# [Instructions for the task]
If a line in the entries contains the string "agent", include that line in your answer.

# [The records]
- Opening Delimiter -

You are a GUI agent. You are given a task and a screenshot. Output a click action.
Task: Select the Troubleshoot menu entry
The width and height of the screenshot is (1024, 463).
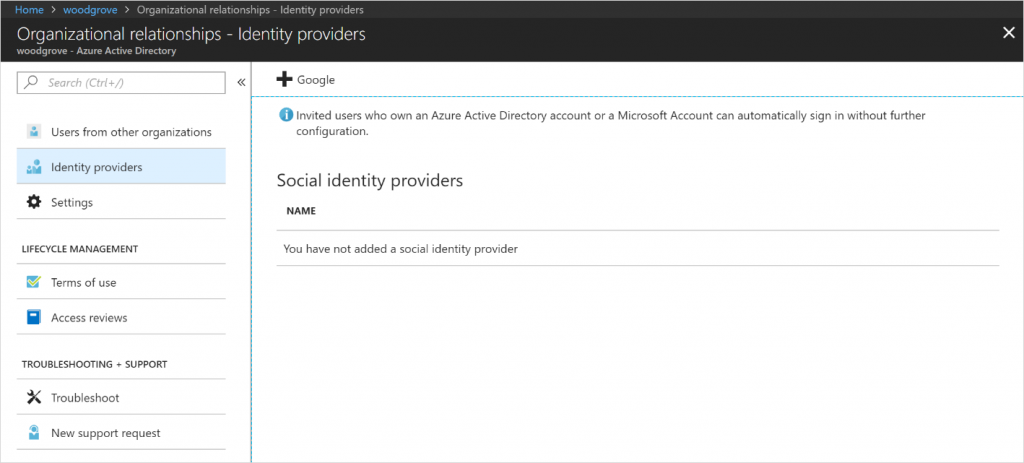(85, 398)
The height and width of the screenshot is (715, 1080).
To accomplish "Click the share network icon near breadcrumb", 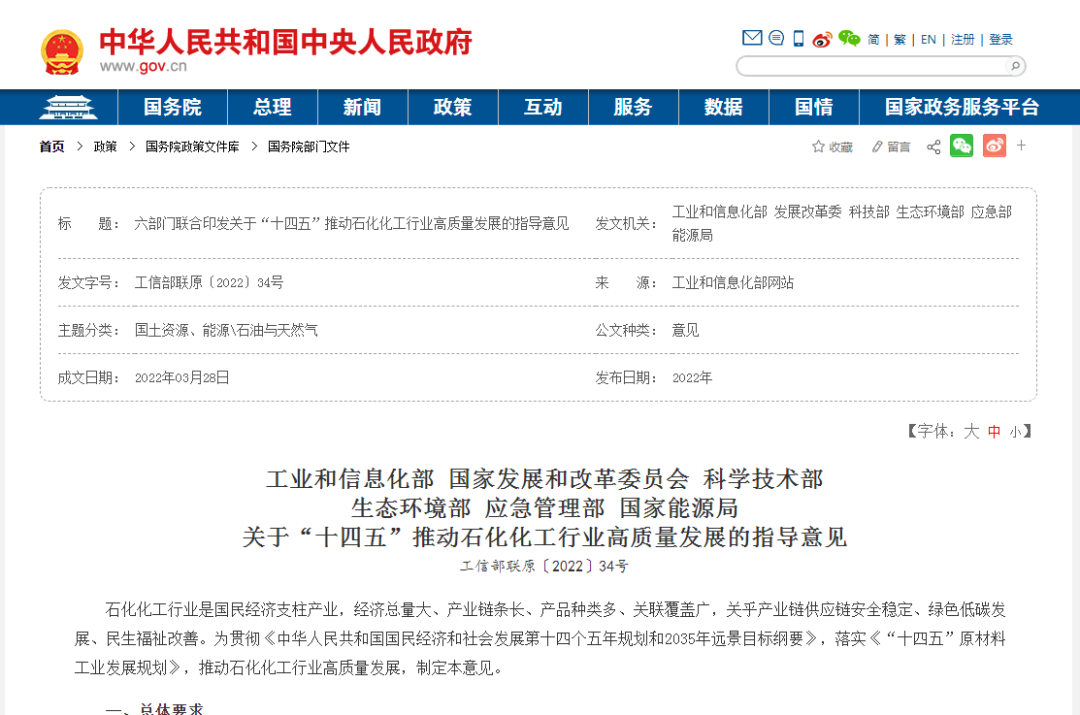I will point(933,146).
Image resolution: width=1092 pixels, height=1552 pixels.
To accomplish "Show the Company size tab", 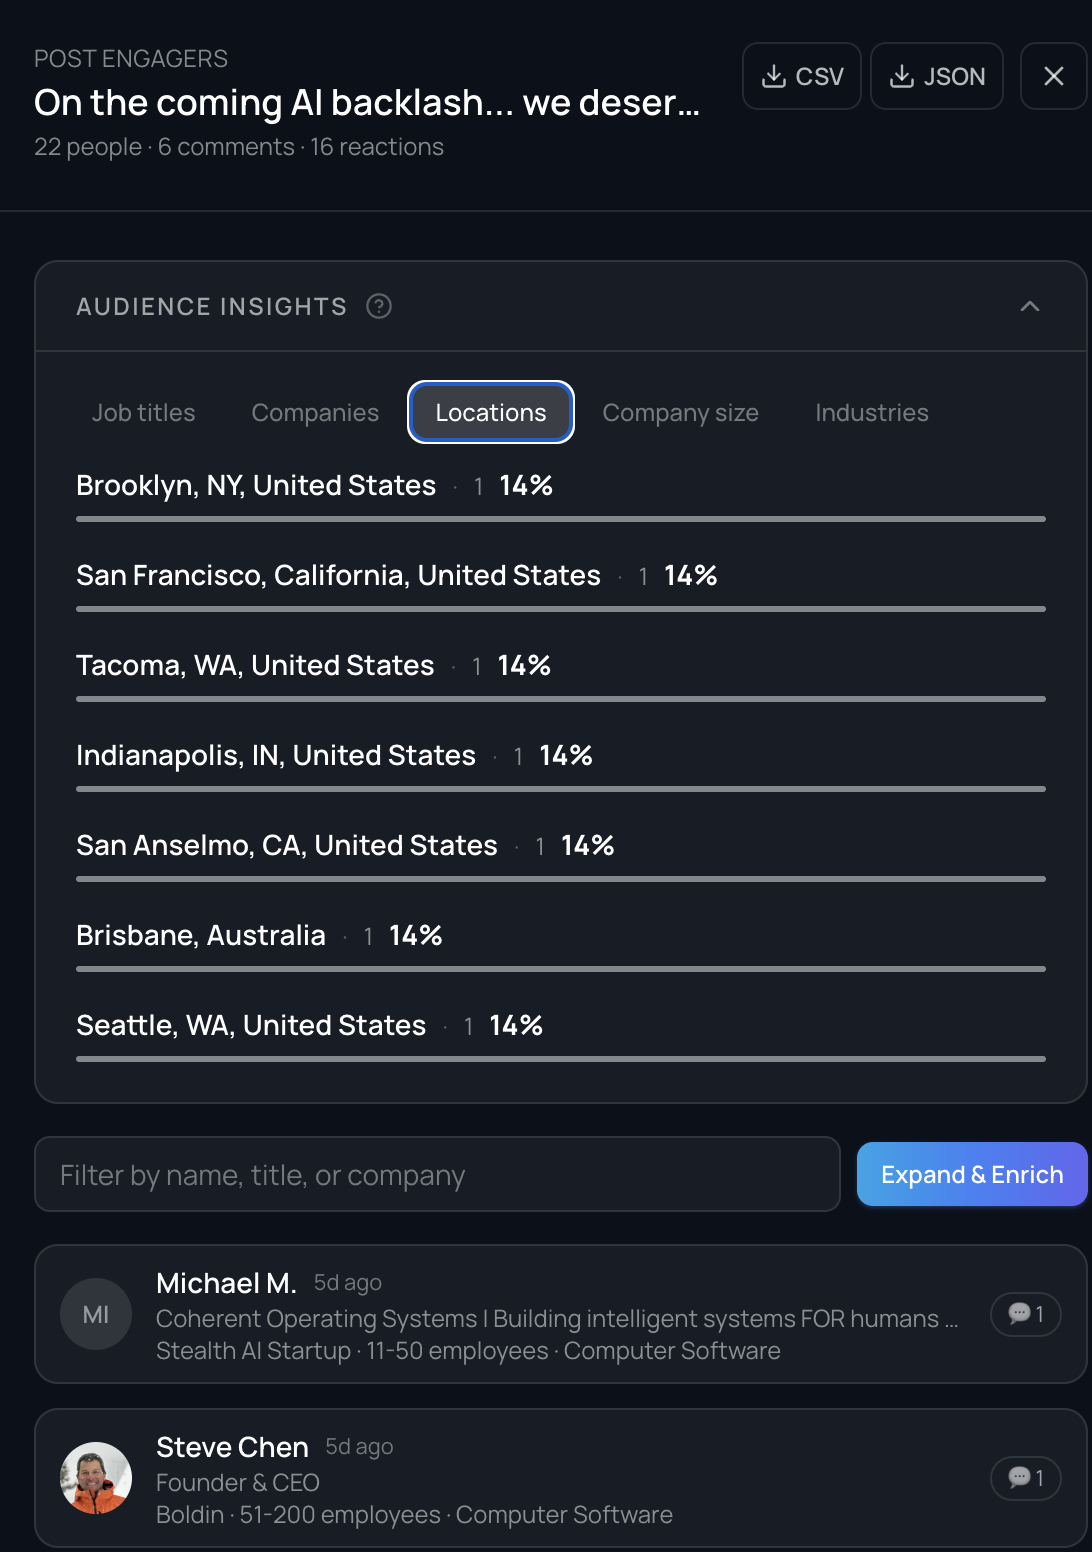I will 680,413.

- Closing Delimiter -
- Opening Delimiter -

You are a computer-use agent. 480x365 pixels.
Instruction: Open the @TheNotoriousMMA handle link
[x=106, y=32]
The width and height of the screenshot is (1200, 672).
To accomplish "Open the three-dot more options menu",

- Closing Delimiter -
- Opening Delimiter -

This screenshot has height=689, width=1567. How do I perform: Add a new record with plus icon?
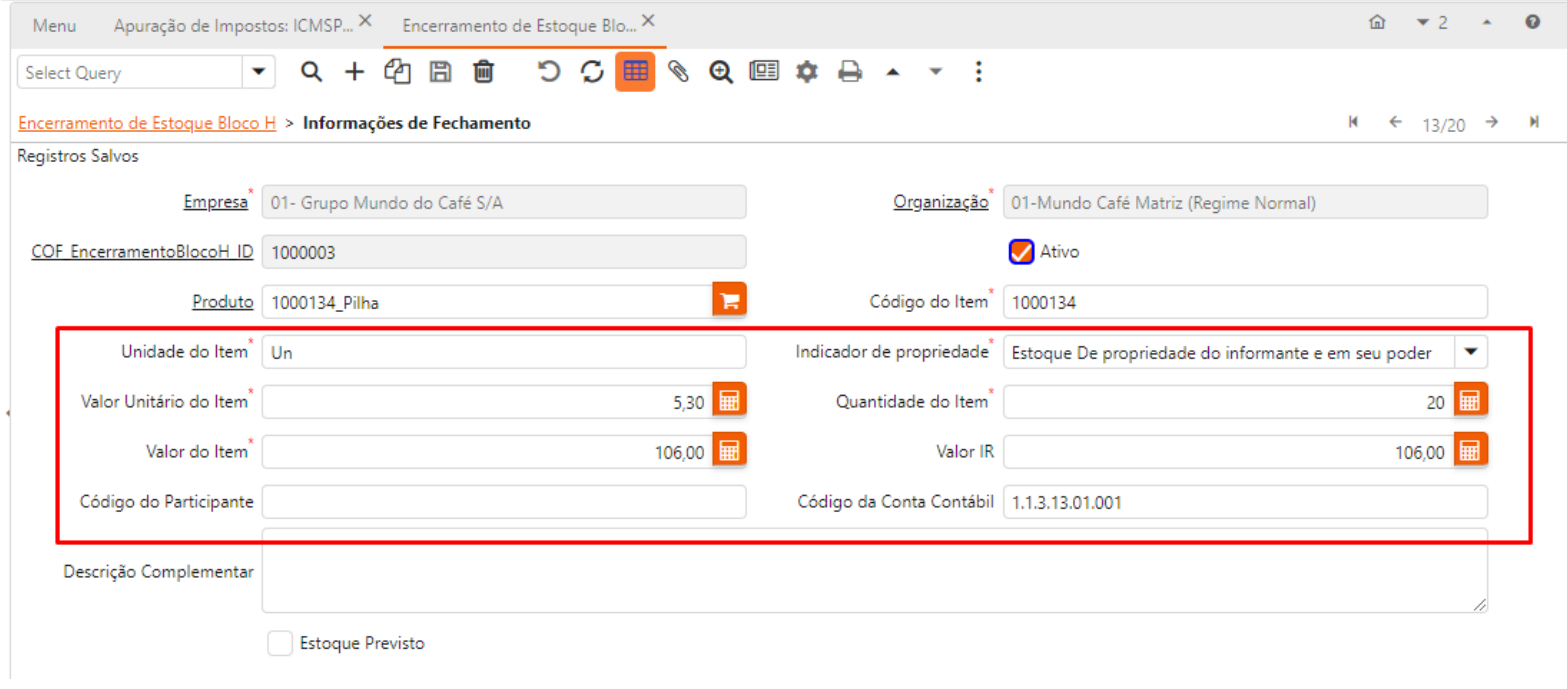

- Closing Delimiter -

# [Solution to the exercise]
You are a GUI agent. You are given a task and a screenshot. Output a click action.
You are a computer-use agent. 480x365 pixels.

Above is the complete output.